Healing Relationships Using MEM: Part 1 of 3
Civilisation revolves around relationships. They are the very woof and warp of life – the very fabric of life. Relationships are the driving force of survival, whether it is the physical connection between a male and a female in the creation of progeny (survival of the species); the connection between a manager and a staff member; the connection between a player and a team captain, or a player and another member of a team. No matter how wide and how far you extrapolate the concept of relationships, they are involved in every facet of life.
Some relationships are stormy and some placid, but no matter what the connection, one’s survival is very dependent upon them. In the case of Charles Dickens’ Ebenezer Scrooge, the only relationship this miserly, self-centred individual enjoyed and considered of value was a connection with money. However, in creating wealth and possessing money he nevertheless had to relate to others. He had, for example, a relationship with his clerk, even though he looked upon that downtrodden individual as a possession. Indeed, no man is an island! A truly happy relationship involves respect for the other or for the other’s viewpoints and a free exchange of views.

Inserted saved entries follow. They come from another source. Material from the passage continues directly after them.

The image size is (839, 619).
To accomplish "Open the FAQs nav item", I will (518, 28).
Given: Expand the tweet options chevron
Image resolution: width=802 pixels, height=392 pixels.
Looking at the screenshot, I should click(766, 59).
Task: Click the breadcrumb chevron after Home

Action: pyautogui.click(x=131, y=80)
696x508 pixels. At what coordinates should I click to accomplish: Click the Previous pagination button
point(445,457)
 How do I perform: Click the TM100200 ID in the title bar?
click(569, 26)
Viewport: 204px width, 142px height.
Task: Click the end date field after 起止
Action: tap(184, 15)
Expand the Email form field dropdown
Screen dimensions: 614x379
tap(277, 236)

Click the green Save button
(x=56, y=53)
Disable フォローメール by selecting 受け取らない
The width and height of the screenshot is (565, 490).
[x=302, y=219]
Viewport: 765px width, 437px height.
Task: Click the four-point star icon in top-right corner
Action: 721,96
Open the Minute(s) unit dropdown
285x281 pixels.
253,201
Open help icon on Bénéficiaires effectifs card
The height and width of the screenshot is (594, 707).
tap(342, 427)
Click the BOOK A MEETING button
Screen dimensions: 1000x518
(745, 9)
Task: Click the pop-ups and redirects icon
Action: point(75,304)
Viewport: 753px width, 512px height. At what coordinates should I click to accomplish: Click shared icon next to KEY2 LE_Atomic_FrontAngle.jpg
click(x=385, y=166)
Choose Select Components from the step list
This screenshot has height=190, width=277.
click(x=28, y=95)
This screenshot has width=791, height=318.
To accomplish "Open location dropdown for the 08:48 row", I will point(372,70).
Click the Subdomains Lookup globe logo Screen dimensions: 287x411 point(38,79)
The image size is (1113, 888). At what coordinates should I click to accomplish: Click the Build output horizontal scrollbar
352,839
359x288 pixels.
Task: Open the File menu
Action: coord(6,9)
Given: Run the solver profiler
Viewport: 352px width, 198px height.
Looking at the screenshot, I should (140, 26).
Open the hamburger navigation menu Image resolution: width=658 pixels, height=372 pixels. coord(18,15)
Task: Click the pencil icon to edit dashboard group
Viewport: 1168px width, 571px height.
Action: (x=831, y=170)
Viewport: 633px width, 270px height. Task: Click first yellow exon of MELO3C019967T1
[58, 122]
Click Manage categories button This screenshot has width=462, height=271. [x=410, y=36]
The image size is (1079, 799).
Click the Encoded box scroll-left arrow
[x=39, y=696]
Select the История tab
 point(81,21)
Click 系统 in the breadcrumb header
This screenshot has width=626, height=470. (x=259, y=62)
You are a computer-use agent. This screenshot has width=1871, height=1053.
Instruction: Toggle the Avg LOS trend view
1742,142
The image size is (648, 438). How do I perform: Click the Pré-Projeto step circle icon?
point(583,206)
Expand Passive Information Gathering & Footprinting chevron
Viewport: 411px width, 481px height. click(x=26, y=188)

The writer of the following was a product of an abusive family environment, but a relationship repair action completely rehabilitated her life.
In October 2002 I was given back my life. After 12 years of ongoing emotional upheaval through events that ran like a bad soap opera, I had lost my health, my home, my job and people that were precious to me, but most of all I had lost myself. I feel that most of this was created from all the baggage I carried around from an abused childhood. As a family friend once said, ‘You kids weren’t brought up, you were dragged up.’
By 2002 I was ready to give up, there seemed no reason to carry on this life that had become a confusion of emotional pain, loss and depression. I had forgotten how to laugh or enjoy the wonderful and simple pleasures I had previously known. A dear friend suggested I see John Mace. I’d tried all the usual counselling and anti-depressants with only temporary relief, so I was sceptical, but I went and my life began its turn-around. After a few sessions I was feeling more positive about myself but something still nagged at me. John in his wisdom suggested I carry out a relationship procedure to do with a person (in this case my father) who had had such a negative influence on me. That session was the key. Once those negative beliefs, feelings and emotions were negated I began to live again.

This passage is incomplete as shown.